Format: Theater (Los Feliz 3 Theatre in Los Angeles, CA)

Written by: Carole Eastman (credited as Adrien Joyce)

Directed by: Bob Rafelson

4 Stars

Bob Rafelson’s seminal 1970 film, Five Easy Pieces, is about a California oilfield worker named Bobby Dupea. Bobby spends his days getting drunk before work with his peabrained co-worker, Elton, before his evenings devolve into more drinking and bowling. He regularly cheats on his sweet-but-simple, country music-loving girlfriend, Rayette, and is generally just a miserable bastard.

He’s also not exactly who Rayette and his friends think he is. When he gets word from his sister that his father is sick, we learn that Bobby is actually a classically trained pianist from an upper-class family that lives on a picturesque island in Washington State’s Puget Sound (unnamed, but I’m going to guess Whidbey).

With Rayette in tow, Bobby makes the painful decision to return home to visit his father, and it doesn’t take long for us to realize that he really is a man with no country. While he disgruntingly suffers the simpletons he lives amongst in rural California, he equally despises the wealth and social expectations of his family in the Pacific Northwest, especially those of his dying father. 

Carole Eastman’s tremendous script doesn’t provide Bobby (or us) much solace as the film moves along. Released 15 months after Midnight Cowboy, the two films were a harbinger of the malaise of the 1970s: the cultural revolution of the ‘60s was a bust, where the old money made out okay, but the youth were left with labor, meaningless sex, and addiction.

I love this movie. The title is a reference to the five classical pieces of music that are featured in the film, one of which Bobby plays for his brother’s fiancee, Catherine, an aspiring pianist herself. She is brought to tears by the performance, then Bobby tells her that he only played it because it was the easiest song he could think of, something that he probably played better when he was ten-years-old. She tells him that the simplicity of the piece didn’t matter, it was the emotion with which he played it that moved her. 

Bobby earnestly tells her that he felt nothing.
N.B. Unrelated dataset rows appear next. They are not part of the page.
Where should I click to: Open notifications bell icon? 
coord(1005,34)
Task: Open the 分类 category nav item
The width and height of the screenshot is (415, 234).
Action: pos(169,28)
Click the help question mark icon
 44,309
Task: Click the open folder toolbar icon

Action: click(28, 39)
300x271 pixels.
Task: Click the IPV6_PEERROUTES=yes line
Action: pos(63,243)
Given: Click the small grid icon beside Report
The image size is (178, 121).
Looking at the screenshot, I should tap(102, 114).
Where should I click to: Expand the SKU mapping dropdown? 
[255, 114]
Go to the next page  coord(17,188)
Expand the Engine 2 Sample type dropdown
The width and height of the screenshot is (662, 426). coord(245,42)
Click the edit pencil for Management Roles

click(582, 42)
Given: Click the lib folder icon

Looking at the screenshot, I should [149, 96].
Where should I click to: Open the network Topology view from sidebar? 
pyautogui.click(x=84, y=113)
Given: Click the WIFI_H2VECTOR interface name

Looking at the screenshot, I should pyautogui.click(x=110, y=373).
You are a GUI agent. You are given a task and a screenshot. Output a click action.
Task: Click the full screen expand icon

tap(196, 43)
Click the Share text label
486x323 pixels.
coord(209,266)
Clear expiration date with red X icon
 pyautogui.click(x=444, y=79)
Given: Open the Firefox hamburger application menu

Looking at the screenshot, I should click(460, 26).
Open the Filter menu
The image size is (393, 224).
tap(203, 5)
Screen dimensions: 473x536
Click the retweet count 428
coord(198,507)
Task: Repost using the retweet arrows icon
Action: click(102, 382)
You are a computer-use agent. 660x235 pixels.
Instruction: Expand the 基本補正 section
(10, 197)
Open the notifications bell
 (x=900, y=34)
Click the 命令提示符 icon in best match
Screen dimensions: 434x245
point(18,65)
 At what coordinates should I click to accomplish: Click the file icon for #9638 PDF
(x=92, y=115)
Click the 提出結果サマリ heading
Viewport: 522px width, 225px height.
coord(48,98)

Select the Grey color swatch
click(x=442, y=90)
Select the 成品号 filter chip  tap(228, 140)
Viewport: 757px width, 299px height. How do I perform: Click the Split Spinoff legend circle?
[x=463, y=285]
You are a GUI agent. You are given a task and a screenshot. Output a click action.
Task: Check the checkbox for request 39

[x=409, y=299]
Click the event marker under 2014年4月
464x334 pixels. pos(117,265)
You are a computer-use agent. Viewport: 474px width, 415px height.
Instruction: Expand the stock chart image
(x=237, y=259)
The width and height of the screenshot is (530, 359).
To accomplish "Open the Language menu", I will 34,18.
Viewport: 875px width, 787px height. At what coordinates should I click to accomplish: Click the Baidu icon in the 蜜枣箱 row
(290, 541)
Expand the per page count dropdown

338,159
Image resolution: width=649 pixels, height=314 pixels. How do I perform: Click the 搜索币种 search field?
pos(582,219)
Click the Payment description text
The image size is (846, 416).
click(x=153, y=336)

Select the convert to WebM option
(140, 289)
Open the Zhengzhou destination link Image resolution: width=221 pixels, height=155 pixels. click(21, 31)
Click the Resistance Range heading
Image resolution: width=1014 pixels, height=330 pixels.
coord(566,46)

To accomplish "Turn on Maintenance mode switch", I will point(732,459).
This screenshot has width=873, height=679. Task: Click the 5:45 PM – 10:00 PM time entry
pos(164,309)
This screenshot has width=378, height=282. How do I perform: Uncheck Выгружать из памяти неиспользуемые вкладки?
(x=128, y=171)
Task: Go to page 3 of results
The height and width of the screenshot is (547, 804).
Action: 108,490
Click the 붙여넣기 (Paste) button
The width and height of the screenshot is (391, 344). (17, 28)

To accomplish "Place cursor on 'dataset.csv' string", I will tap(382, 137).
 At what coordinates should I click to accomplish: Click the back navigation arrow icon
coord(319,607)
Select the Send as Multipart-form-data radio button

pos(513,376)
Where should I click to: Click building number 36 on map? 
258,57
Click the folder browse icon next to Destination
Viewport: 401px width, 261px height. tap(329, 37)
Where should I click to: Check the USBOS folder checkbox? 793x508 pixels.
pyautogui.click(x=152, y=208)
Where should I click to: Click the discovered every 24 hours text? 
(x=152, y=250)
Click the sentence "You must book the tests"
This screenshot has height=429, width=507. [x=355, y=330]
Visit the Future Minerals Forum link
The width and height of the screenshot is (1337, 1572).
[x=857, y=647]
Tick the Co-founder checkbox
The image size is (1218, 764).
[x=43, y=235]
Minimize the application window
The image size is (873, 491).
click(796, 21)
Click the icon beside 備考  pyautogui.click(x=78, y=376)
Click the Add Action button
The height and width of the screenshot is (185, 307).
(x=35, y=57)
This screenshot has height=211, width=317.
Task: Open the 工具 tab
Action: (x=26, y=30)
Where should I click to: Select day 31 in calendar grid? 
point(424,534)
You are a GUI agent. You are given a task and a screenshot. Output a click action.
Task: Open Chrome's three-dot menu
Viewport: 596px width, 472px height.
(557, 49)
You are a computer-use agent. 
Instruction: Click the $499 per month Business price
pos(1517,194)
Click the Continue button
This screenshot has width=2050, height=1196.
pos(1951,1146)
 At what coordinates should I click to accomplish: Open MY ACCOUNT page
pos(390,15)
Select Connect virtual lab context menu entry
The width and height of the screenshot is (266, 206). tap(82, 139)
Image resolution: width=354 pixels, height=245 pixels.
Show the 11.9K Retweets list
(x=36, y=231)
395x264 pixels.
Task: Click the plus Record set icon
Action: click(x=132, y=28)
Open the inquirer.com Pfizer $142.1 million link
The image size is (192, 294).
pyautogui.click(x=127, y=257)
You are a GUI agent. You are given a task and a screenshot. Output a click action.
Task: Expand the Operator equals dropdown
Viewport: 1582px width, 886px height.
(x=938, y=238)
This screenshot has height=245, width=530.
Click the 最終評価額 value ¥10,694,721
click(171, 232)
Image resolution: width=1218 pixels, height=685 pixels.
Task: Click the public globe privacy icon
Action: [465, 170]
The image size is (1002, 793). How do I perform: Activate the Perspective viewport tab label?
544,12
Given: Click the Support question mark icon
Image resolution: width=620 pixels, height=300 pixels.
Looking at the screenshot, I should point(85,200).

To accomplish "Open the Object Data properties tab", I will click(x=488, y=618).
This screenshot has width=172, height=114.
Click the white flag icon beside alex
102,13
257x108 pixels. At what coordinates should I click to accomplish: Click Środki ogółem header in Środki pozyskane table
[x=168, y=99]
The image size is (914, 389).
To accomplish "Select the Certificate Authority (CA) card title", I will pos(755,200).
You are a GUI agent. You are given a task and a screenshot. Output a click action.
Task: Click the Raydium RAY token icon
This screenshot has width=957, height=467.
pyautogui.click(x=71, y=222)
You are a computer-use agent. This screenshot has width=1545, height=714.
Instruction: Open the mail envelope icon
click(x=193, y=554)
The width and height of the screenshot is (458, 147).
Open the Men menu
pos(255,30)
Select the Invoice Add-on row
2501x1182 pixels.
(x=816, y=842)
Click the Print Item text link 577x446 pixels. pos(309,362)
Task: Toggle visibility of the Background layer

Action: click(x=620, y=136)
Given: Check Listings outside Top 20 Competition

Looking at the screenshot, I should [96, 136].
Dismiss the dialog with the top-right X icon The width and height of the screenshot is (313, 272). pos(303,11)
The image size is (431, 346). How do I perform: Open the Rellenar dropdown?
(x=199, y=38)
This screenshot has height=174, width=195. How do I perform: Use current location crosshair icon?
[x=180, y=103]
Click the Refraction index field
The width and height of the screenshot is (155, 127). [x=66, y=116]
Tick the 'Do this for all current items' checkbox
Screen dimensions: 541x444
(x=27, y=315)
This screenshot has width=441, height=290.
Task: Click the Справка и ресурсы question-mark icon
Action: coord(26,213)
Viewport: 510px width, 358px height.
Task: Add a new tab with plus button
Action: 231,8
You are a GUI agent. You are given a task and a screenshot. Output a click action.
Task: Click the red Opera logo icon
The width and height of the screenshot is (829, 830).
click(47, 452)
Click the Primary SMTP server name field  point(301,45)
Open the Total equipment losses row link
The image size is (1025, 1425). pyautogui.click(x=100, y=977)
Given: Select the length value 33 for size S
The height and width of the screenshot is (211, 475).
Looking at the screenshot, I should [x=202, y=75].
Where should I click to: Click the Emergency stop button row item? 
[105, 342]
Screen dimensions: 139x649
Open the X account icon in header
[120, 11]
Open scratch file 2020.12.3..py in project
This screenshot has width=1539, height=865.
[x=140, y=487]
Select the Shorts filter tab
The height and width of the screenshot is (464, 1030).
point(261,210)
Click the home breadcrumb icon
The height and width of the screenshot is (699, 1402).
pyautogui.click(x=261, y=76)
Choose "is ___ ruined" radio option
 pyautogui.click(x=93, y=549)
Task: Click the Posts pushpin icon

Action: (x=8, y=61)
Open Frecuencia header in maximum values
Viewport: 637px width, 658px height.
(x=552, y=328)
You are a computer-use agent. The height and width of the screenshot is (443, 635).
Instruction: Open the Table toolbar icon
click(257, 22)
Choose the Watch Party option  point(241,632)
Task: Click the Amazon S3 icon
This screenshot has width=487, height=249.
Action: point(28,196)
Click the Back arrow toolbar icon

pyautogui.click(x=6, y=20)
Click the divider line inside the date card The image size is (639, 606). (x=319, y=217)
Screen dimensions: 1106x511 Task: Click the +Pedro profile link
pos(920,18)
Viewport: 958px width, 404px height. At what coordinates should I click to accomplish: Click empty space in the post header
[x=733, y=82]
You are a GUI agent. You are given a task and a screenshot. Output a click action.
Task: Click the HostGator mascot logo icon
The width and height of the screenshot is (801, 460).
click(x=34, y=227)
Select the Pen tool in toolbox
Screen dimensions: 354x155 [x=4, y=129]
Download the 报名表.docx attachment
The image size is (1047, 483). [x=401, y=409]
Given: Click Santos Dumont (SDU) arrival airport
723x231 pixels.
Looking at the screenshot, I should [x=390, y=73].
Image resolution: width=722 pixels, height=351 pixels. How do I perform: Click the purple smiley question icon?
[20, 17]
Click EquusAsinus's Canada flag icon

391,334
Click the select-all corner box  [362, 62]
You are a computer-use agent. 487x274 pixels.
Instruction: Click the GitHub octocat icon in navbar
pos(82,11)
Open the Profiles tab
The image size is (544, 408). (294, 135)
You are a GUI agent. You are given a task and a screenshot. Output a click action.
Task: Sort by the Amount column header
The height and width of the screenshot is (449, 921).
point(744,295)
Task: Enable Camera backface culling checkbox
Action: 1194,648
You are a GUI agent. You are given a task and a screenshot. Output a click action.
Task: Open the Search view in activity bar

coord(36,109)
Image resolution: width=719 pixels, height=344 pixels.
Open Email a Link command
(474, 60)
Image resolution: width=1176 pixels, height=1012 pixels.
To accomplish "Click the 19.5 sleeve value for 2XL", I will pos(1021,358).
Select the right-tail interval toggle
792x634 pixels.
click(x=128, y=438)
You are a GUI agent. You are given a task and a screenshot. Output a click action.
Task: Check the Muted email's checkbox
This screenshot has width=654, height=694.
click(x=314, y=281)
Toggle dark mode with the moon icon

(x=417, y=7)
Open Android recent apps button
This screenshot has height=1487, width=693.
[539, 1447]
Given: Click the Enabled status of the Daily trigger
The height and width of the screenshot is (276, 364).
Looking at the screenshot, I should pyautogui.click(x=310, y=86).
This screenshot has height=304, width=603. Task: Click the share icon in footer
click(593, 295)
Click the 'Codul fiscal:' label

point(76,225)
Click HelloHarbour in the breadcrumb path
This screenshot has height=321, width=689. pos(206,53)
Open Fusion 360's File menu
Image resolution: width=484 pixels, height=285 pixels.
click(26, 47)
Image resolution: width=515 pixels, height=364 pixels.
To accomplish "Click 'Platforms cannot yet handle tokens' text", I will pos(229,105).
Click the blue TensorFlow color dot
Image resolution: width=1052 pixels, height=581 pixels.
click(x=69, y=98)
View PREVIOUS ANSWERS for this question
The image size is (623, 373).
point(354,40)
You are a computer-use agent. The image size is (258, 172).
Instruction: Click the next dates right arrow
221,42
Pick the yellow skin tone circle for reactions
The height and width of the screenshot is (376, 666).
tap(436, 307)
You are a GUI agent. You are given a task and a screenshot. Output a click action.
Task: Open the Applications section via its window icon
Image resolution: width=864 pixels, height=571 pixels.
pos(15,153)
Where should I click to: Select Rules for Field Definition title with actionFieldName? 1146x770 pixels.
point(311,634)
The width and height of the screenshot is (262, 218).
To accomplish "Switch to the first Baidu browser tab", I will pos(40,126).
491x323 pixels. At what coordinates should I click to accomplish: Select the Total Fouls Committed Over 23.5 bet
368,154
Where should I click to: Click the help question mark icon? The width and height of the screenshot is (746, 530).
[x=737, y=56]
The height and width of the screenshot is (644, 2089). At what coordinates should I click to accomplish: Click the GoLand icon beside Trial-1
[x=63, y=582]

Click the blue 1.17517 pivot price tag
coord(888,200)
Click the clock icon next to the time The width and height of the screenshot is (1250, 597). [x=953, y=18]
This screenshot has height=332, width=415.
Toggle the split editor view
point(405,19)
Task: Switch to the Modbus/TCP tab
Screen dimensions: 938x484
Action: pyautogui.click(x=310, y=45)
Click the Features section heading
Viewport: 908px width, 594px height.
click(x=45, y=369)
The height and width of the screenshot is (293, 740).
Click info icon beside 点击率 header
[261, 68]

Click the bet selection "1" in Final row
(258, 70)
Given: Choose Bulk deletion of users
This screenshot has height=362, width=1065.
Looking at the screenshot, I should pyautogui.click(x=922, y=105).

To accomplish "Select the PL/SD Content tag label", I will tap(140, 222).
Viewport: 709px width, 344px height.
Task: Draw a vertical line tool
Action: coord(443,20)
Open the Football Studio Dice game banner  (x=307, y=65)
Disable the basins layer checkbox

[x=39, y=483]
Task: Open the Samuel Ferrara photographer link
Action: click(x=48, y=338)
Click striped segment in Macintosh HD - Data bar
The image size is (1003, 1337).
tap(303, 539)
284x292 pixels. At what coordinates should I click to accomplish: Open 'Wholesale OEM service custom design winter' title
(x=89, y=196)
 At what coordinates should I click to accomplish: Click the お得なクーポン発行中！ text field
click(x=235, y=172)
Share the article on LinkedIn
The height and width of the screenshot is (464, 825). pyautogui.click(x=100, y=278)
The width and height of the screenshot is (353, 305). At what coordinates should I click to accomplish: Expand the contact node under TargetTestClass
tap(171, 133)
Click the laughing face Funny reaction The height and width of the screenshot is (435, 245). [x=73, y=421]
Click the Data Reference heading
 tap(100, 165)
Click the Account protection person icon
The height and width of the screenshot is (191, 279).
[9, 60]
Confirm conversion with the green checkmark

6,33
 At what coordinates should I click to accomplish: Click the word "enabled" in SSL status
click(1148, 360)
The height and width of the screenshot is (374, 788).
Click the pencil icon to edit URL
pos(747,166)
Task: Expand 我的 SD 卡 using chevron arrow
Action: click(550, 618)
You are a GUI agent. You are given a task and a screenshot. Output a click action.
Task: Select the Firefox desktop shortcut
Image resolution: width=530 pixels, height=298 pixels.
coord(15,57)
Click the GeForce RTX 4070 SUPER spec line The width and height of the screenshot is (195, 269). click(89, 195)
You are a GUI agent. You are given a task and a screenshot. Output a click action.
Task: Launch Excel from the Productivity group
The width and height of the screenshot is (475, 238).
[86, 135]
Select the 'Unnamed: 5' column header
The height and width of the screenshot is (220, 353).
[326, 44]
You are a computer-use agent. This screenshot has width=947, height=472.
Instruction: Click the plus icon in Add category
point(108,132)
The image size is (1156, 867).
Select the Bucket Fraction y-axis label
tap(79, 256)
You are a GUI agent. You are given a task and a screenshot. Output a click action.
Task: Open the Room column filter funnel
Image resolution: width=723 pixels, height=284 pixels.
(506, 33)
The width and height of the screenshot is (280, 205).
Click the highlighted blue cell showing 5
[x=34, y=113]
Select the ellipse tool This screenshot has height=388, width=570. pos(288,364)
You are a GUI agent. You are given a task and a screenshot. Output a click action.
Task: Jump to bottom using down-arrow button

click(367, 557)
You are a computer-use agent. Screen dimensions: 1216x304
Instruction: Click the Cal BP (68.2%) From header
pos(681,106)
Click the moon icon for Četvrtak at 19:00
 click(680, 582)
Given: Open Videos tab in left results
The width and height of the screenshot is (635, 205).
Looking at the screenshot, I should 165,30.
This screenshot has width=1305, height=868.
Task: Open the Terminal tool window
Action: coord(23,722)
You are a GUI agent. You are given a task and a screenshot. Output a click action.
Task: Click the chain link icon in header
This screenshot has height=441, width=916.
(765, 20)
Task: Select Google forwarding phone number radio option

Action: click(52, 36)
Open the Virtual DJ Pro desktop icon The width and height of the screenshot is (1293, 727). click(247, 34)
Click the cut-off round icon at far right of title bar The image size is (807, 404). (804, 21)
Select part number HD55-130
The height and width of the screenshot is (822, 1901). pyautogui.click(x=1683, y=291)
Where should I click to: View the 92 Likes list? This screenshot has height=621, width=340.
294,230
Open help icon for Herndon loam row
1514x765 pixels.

The song means nothing to him.

Herein lies the heart of the film: it’s about a man who says he feels nothing. Whether it’s a doting girlfriend, a good education, a sister who adores him, a safety net of wealth that affords him as reckless a life as he can imagine…it’s all shit according to Bobby Dupea. He even tells them as much in the living room of the family home, “You’re all full of shit,” he says, before storming out.

It’s not until Bobby finally speaks with his father, alone, that we learn Bobby is the one full of shit. He feels things deeply. He confesses his shame. He admits his aimlessness. In his words, he moves to a place until things turn bad and then he runs away to a new place. His father looks at him stoically - a stroke has rendered him mute and partially paralyzed.

Whatever answers Bobby is seeking will have to come from himself. 

The film’s iconic ending implies that he’s nowhere close to finding those answers, if he can ever find them at all.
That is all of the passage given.